"Every single day there is a test and every single day you pass that test," Cartersville Mayor Matt Santini told the crowd. "You keep us safe. You keep us protected. You keep our water running. You keep our electricity on in our homes.
"You keep our streets clean and safe and you take care of all the residents in our community to make sure that they're getting the services that they so dearly desire. So on behalf of all the citizens and on behalf of myself, I just want to say, 'Thank you,' to everybody in this room who's in the profession of public service."
In 2000, the Public Servants Appreciation Luncheon was spearheaded by Parnick Jennings, who was then with Parnick Jennings Funeral Home and Cremation Services, as a way to recognize the service of government workers, attracting 200 diners to Dellinger Park for hamburgers and hot dogs. After the 2001 terrorist attack, he expanded his efforts, reaching out to the business community to host a larger offering.
"Nine years ago ... I was called into New York to assist a funeral home there that was really overwhelmed by the number of funerals they were having," Jennings said. "I recall having to go to Ground Zero and gather ashes for the families because their loved ones would never be seen again. I remember the sights, the smells. I can still see the jagged building, the front of it hanging sideways. I could see flags, American flags all around it. But what sticks with me more than anything is when I walked out there was some people that had been working there and this was now almost three weeks after 9/11. And as they walked out, six to eight to 10 people deep on the sides of the roads cheered for them -- cheered -- because of the sacrifice that they were making.

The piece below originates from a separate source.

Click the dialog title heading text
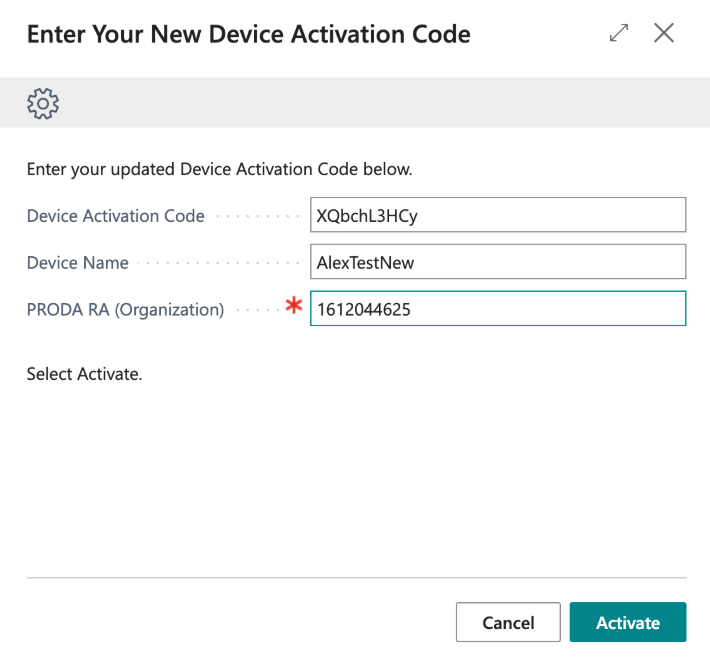The image size is (710, 665). pyautogui.click(x=248, y=34)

"Of course, at that time I think all hope had been given up that they would find any survivors, yet these men and women were still working. And I with my own eyes saw people turn around that I'm sure had worked 12, 18, 24 hours and turn around and went back to see what they could do. I hope we never have a tragedy here in our community. But I purposed in my heart on that day that I would not let a single year go by if it was in my power without letting you people out here know how much I appreciate what you do."
Now including all employees of Bartow County government and its surrounding city municipalities, the luncheon treated workers to a free meal, consisting of steak, baked potato, salad and dessert. In addition to serving as volunteers at the luncheon and donating items, businesses also provided as door prizes gift certificates, which were attached underneath several lucky diners' seats.
The program at noon included an invocation by The Church at Liberty Square Rev. Joe Edwards, music by Lee Castro with NorthPointe Church in Adairsville, presentation of colors and a 21-gun salute by the Bartow County Sheriff's Office Honor Guard, and the ringing of the box-alarm bell by the Cartersville Fire Department to honor the memory of employees who died during the past year.
"There are many ways to pay honor and respect to those who have paid the ultimate sacrifice," Cartersville Fire Chief Scott Carter said. "These sacrifices are made each and every day while protecting the citizens of this great country and of our great community. For the fire service, the box alarm bells system would signal fire service companies on where they should be deployed to help citizens in need. Traditionally, the fire service bell signal of 5-5-5 would indicate that the fire company had to return home.
"Today, we grab onto that tradition with a signal of 5-5-5 to pay respect to all firefighters, law enforcement officers, EMTs and all public servants who have paid the ultimate sacrifice. While we are gathered here today, it is important for us to remember those who have gone on before us. This signal of going home is for every public servant who has paid the great sacrifice, arrived at their final destination and made it to their final home."
While the ceremonial 5-5-5 is a moving aspect of the luncheon, Carter said it is one of many memorable moments at the gathering.
"It is a very significant part of the day, however just the fact that we have community leaders that are willing to go through all the efforts that they have to provide such an appreciation luncheon is humbling," he said. "Just for the community to take a pause just to say, 'Thank you,' means more than you'll ever imagine. And while it's so unnecessary, they don't have to do this, we're just very appreciative that they're willing to take the time to do it."
Along with Carter and Santini, the program also featured addresses by Bart Shaw of ShawHankins; Bartow County Commissioner Clarence Brown; State Sen. Bill Heath, R-Bremen; former State Rep. Barry Loudermilk, R-Cassville; and State Rep. Paul Battles, R-Cartersville.
In addressing the crowd, Brown read a joint proclamation issued by the city of Cartersville and Bartow County designating Sept. 7, 2010, as Public Servants Appreciation Day. Prior to his speech, Brown voiced his appreciation of the business community for their continued support of public servants.
"I think it's just outstanding ... all the people that have put this together to recognize the public servants because they really are dedicated," Brown said. "Even in tough times, they hang in there. Some of our public servants, they put it on the line when they have to. I really appreciate them and I'm just glad that the people out there like [the event's sponsors, The Daily Tribune News], WBHF and ShawHankins ... think of them on a special day."